Hep nokta yazan kalem ! Ne mürekkep tükendi !

Arapça da nokta ‘B !’ ÂLÎ “Nokta benim” der !

İki ‘A’ kesişirse, merkezi nokta eder !


Yâni ALLAH yansırsa kendine, ÂLÎ çıkar !

İblîs, ALLAH’ı tasdik ! Âdem’i eder inkâr !

‘“BENDEN veyâ RAHMÂN’dan iste ! Fark yok”’ der ALLAH !

RAHMÂN HAKK’ın sûreti ! Mâdem yok iki İLÂH !

Fıtratı yirmi dokuz isminden ibârettir !

Kendi ismini bul da ! Kâlbde tecelli ettir !

Her harf, bir yüce zâtın HAK ismi için remiz !

Bunlarla yönetilir âlemde her küremiz !

Her ismini yansıtan, yansıyan gibi eşsiz !

Ona MUHAMMED ÂLÎ deyip secde ediniz !

O İblîs gibi deme ! ‘“Secde ALLAH’a mahsus !”’

Ya Âdem’i bil ! Konuş ! Ya bilmiyorsan sus !

‘“Arş”’a ALLAH değil de ! ‘“RAHMÂN oturdu !”’ Niçin ?

‘“ALLAH dağa inince, dağ toz olduğu”’ için !

Bu yüzden ‘“Yer ve Göğü RAHMÂN yaratabildi !”’

‘“Âlemin aslı fıtrat ! İBRÂHİM bunu bildi !”’

Her yerde olan ALLAH, ne diye dağa insin ? !

HAKK’ın yüzü ERRAHMÂN mümkün mü arşa binsin ?

ALLAH inmez ! Kaldırır o perdesini bir an !

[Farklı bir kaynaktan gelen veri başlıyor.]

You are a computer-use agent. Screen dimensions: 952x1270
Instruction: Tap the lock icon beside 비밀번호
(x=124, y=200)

Atomları sıfırlar hemen ! Sessiz haykıran !

RAHMÂN inemez ! HAK’tan ayrılamaz fıtratı !

Zîrâ RAHMÂN’dır HAKK’ın görünen ilk suratı !

‘“RAHMÂN istivâ eder !”’ O mıknatıslar kutbu !

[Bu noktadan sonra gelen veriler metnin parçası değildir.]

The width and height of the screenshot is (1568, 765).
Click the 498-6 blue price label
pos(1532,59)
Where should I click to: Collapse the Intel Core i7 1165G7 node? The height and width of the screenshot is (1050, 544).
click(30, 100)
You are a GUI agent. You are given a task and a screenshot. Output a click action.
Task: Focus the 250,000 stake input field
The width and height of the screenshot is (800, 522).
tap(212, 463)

Bir şeyi ekseninden, ses emrine almak bu !

Merkez noktasından O, terâziler her cismi !

Müsavi tartma demek ‘“İstivâ etme”’ ismi !

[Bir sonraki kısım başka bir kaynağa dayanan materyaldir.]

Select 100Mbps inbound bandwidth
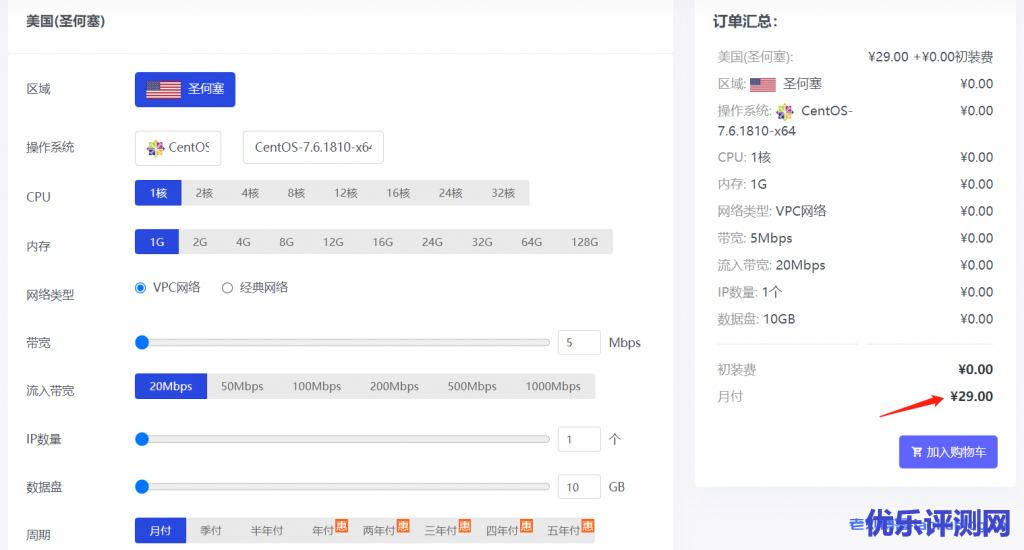The image size is (1024, 550). coord(316,386)
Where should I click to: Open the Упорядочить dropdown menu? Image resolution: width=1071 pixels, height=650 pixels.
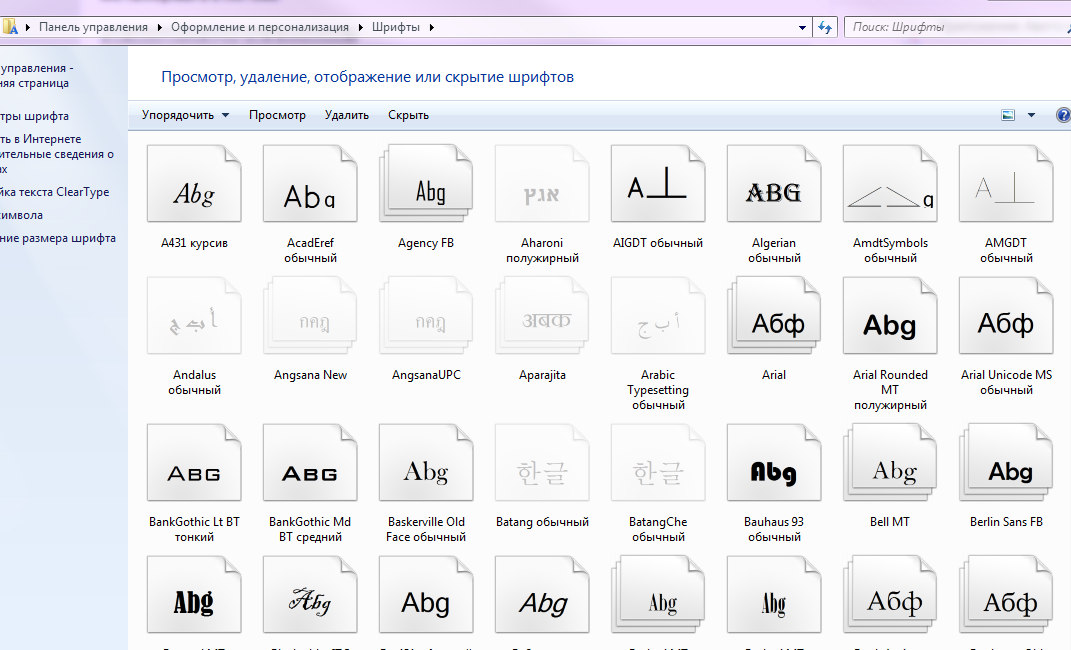185,115
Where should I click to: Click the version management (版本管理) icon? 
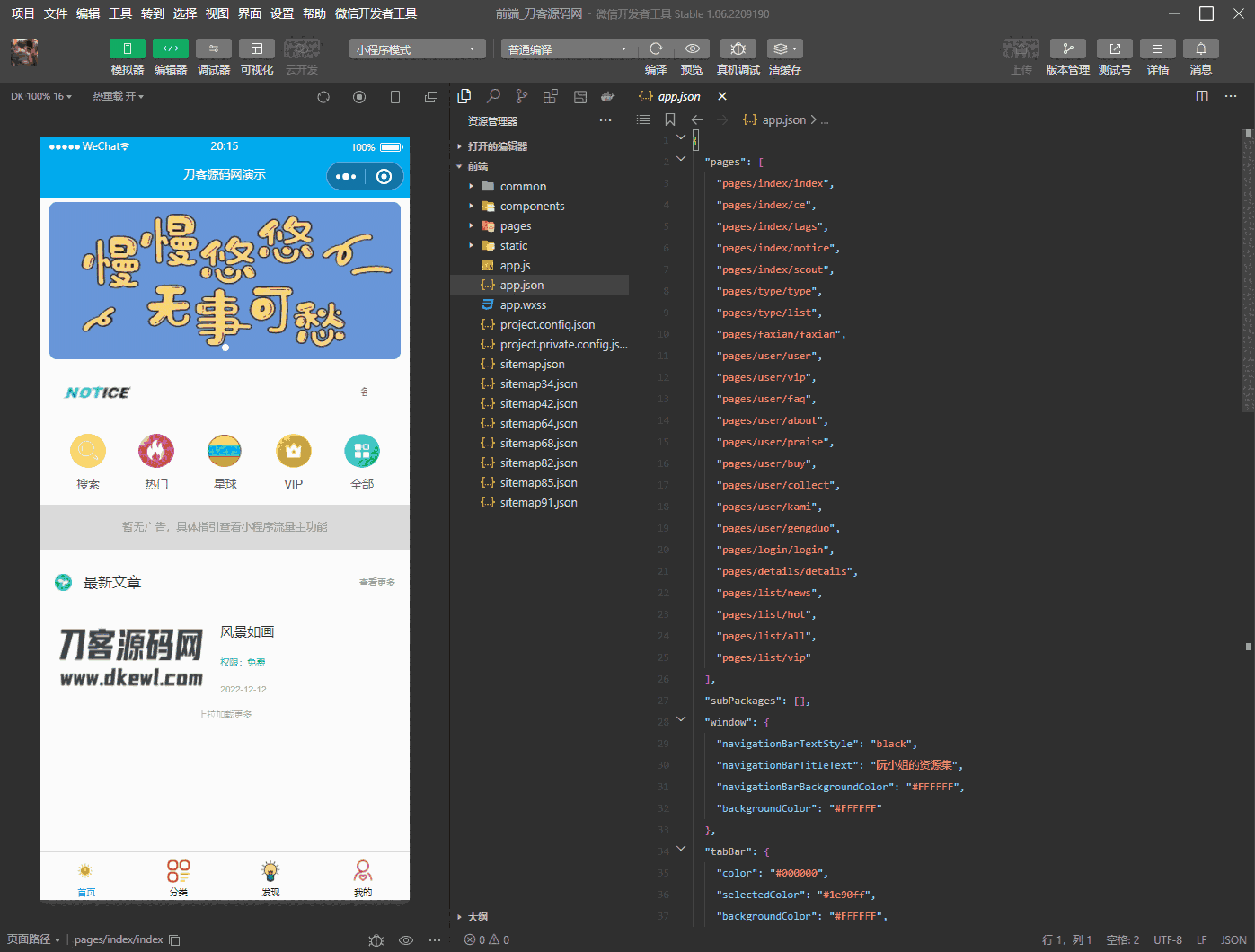(x=1067, y=49)
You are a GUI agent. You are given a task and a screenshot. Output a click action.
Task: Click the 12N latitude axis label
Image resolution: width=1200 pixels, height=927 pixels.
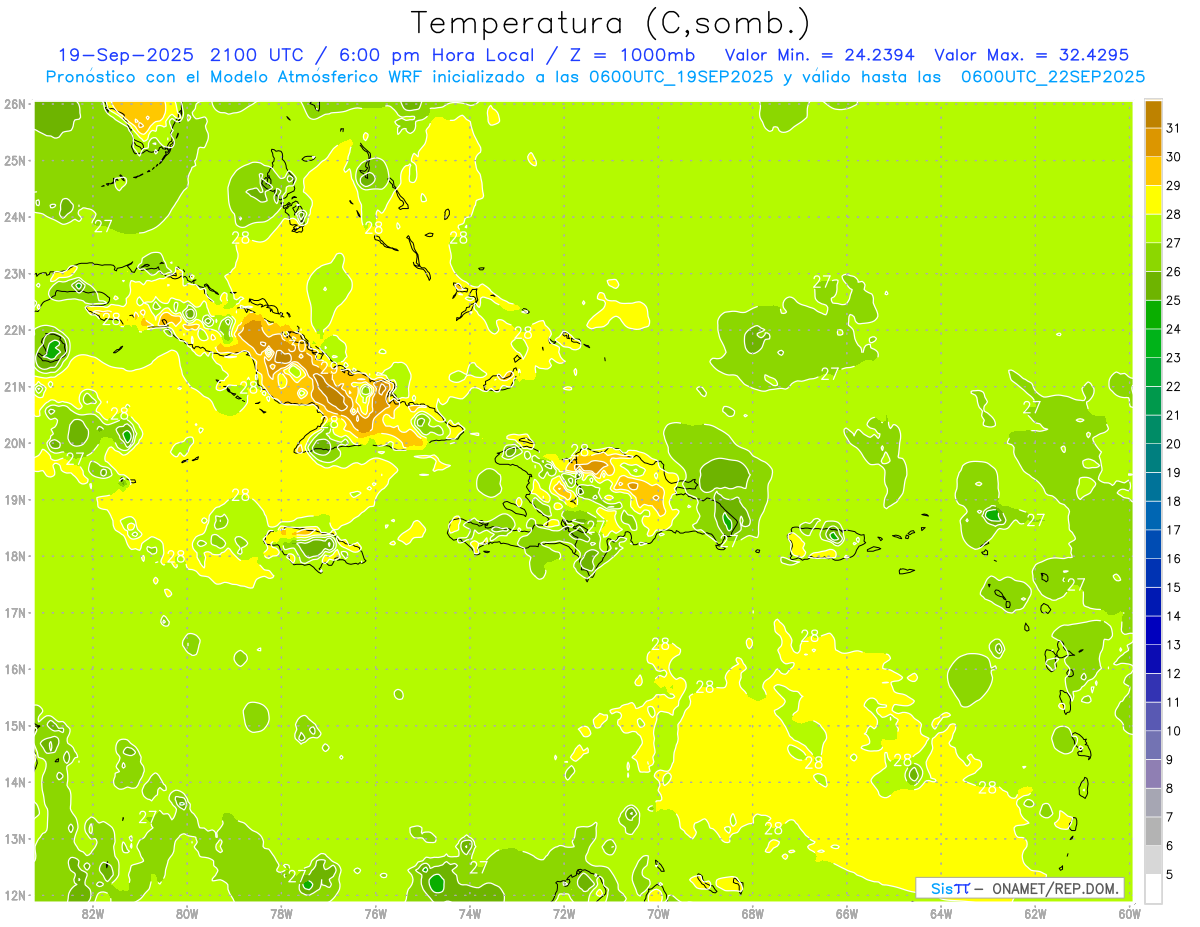(x=14, y=895)
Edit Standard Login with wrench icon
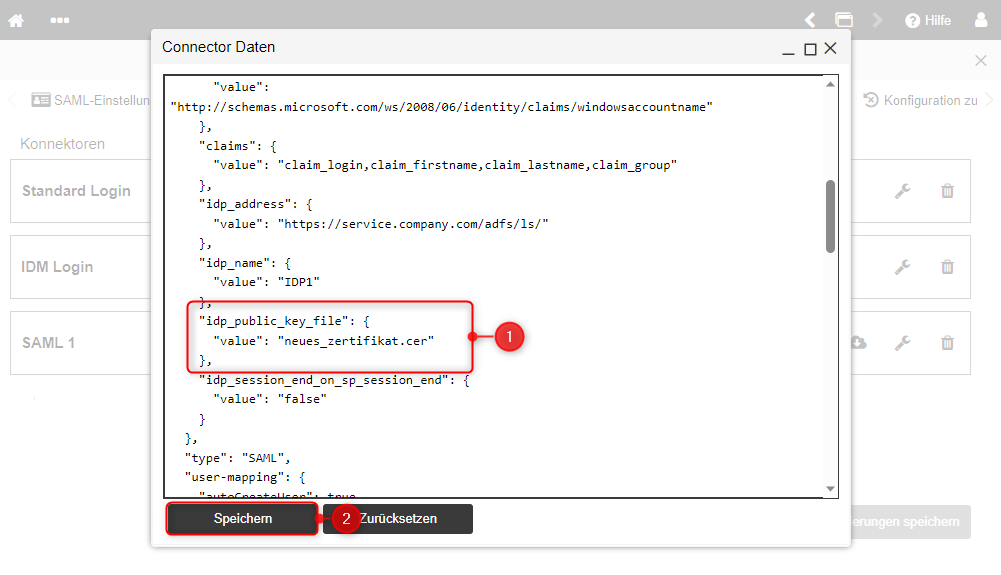Viewport: 1001px width, 575px height. [902, 191]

‘“İstivâ”’ hattı, merkez ! ‘“Her şeyin bâkî yüzü !”’

RAHMÂN’a bağlı yâni, cismin RÛH denen özü !

RAHMÂN sonsuz titreşir ! Ses ve Radyasyon evi !

RAHÎM onu boşaltıp, sâkin kılar bu devi !

Toprak hattı gibi O ! ‘“SEKÎNE”’ öbür adı !

Dişiye bundan iyi bir ad bulunamadı !

İki zıt Âdem vardır ! Nûr Âdem ! Toprak Âdem !

Nûr Âdem HAK’tır ! ‘“HAKK’ın sûretinde o”’ mâdem !

‘“O HAK sûreti”’çizer, “’İsimler !”’ Fıtrat, adı !

Fıtrat sûretindeki, cennete konulmadı !

HAK, cennete konur mu ? Cennet onun kendisi !

‘“Âlemlere rahmet o !”’ Âlemin efendisi !

‘“Her şeyi HAK adına halk edip verir isim !”’

Fıtrat’ına bürünür yâni onun her cisim !

‘“Yer ve gök bitişikken ayırır !”’ Odur ‘“FÂTIR !”’

‘“EL FÂTIR”’ ismi ile FÂTMA’yı hatırlatır !

Zîrâ FÂTMA ayırır MUHAMMED ve ÂLÎ’yi !

Biri ‘“Arz”’,ötekisi ‘“Semâ”’ olur ! Ne iyi !

FÂTIMA birleştirir ayırdığını tekrâr !

HASAN HÜSEYİN doğar ! Bu fıtrat’a ver ikrâr !

HASAN RESÛL’e benzer ve ÂLÎ’ ye HÜSEYİN !

Namazda temiz giysi farz ! EHLİBEYTİ giyin !

İnsânın semâsı Rûh ! Ve bedeni ise Arz !

Rûh’u, kendine benzer yansıtana secde farz !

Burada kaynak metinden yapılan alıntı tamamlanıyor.